Fifty Shades of Grey is about a girl learning to deprive, limit, and change herself to hang onto a man. Anastasia, who is a virgin, of course, wants to please Mr. Beater because he’s so sad, boo hoo, and maybe she can fix him if she lets him beat her and tie her up enough.
When it first came out, I bought the book because I misunderstood what it was about, but then I figured, hey, millions of happy readers can’t be wrong.
Right?
Wrong.
It was such drek. If anybody really bit her lower lip as much as Anastasia, it would be hamburger. Also, I tried looking up from under my lashes but I didn’t look seductive. I looked like Lurch.
I tried reading it twice but gave up after about twenty pages. Then my friend made me promise. She’s like, twenty years younger than me and really smart, so this one time I thought, okay, let’s see what the young ‘un might be on to.
God. Back to ageism (wherein youth suffers.)

## Task to complete
In the review of Fifty Shades of Grey, how many pages did the writer get through before giving up on each of the first two attempts to read the book? The material after this review has no connection to it.

## Provided data
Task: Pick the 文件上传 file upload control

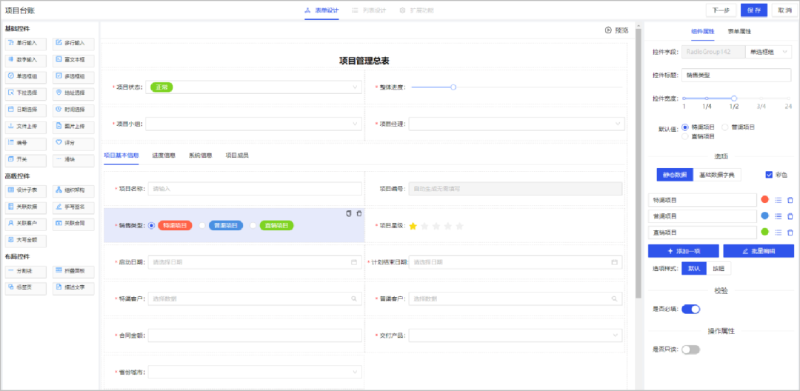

## Final answer
About twenty pages.